__SUPPLIED MATERIAL__:
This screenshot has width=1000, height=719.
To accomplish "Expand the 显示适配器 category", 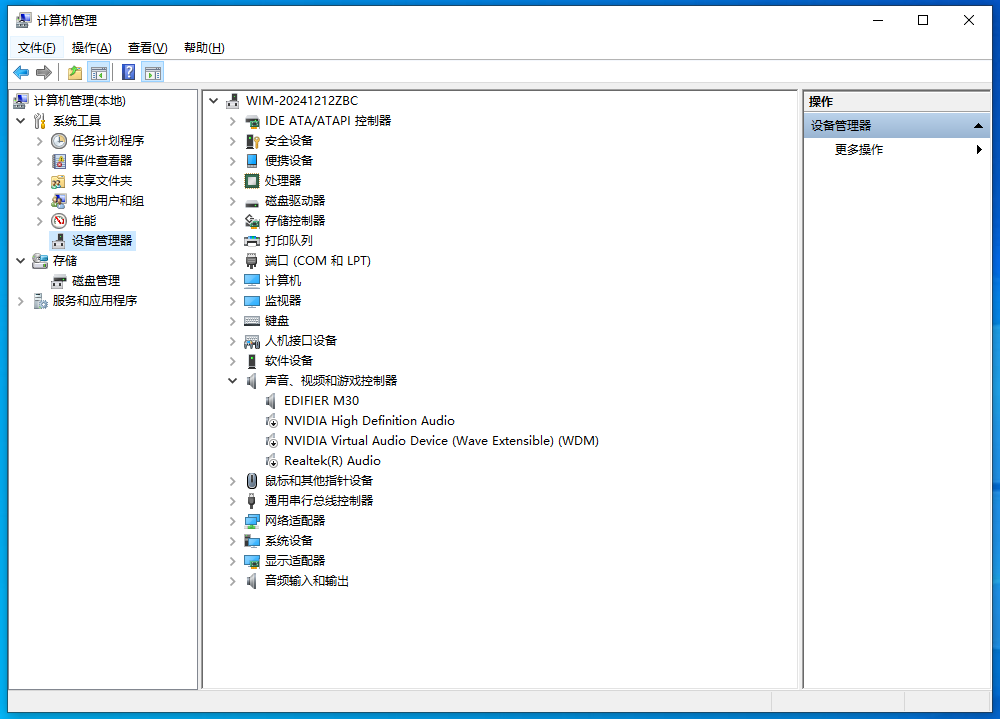I will tap(232, 560).
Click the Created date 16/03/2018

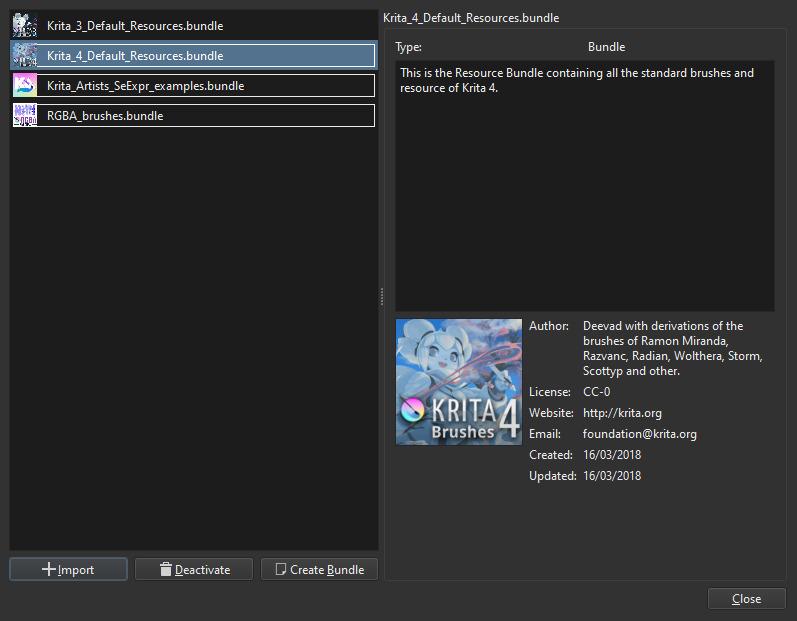(612, 455)
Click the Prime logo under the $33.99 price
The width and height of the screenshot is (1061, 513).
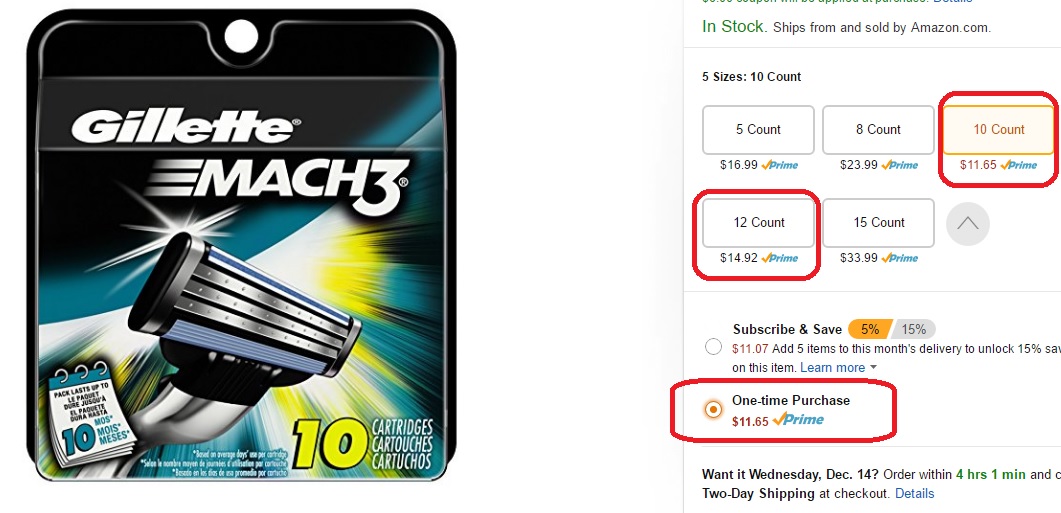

__ASSIGNMENT__: Beginning with the line that holds "Click the Created date 16/03/2018", return each line through the end of the records above exactly. Do not include pictures.

__TASK RESULT__:
Click the Created date 16/03/2018

(612, 455)
Click the Prime logo under the $33.99 price
The width and height of the screenshot is (1061, 513).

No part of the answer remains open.